Overall, resource management in O-RAN has been extensively studied, but almost all existing solutions treat the fronthaul as an ideal, zero-delay pipe. The DORA framework [6] employs proximal policy optimisation (PPO) for dynamic PRB allocation across slices, assuming an ideal fronthaul without PON constraints. The PandORA system [7] automates the design of DRL agents for O-RAN and shows that reward shaping can boost performance, yet it focuses on radio-side decisions. For slicing, the MARSRA xApp [8] uses Soft Actor-Critic for joint user assignment and PRB allocation, and an O-RAN-enabled intelligent slicing solution [9] adopts a two-level DRL structure. However, all these works treat the transport network as a passive backhaul. The integration of PON with 5G RAN has been standardised through the Cooperative Transport Interface (CTI) [3]. A recent demonstration [4] showed that CTI can reduce latency, but the coordination remains heuristic.

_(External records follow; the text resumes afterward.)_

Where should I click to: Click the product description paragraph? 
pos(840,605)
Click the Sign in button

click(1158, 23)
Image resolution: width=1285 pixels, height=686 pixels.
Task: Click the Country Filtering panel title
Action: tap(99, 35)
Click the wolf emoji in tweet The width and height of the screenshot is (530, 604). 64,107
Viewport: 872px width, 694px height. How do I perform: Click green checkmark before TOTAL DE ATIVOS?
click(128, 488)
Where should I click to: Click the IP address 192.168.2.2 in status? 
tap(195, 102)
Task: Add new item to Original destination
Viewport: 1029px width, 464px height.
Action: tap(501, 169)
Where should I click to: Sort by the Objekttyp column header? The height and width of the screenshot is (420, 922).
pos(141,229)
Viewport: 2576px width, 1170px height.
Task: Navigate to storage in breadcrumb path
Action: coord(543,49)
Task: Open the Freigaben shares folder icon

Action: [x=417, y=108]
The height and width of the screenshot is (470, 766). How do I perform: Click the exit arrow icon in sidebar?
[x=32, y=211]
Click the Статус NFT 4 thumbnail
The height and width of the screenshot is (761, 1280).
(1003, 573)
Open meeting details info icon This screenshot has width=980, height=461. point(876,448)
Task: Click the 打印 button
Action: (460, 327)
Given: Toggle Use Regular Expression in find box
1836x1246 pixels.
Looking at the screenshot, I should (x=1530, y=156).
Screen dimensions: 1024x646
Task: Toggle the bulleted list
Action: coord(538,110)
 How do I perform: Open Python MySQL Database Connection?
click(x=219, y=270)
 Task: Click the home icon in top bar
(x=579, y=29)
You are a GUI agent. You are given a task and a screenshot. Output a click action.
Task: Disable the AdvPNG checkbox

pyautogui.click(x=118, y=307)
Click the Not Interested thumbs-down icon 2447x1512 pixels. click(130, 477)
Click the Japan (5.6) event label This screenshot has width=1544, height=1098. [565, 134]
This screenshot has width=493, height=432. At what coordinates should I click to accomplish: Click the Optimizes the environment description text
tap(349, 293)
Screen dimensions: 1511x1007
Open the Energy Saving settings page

A Cooperative DBA scheme that exploits TDD pattern information [10] reduces latency without slice awareness. Energy-efficient integrated O-RAN/PON access networks [11] focus on sleep modes rather than joint scheduling. Deep reinforcement learning has proven effective for complex resource allocation [12], and PPO is widely adopted for its stability and data efficiency [13]. Reward shaping has been applied in wireless networks [14] and edge computing [15]. Computational efficiency techniques such as graph neural networks for state abstraction [7] and prioritised experience replay [16] have been used individually. Nevertheless, to the best of our knowledge, no prior work provides a unified, slice-aware, and computationally efficient DRL framework for joint DBA–PRB orchestration in converged mmWave-PON O-RAN. Specifically, four critical gaps remain: (1) existing solutions ignore PON constraints or treat them independently, (2) reward shaping has not been designed to penalise DBA–PRB misalignment explicitly, (3) the temporal asynchrony between mmWave TTIs and PON DBA cycles is not captured in any DRL formulation, and (4) no prior work integrates state abstraction, action masking, and prioritised replay into a single framework that can operate within the sub-5 ms control cycle required by the near-RT RIC.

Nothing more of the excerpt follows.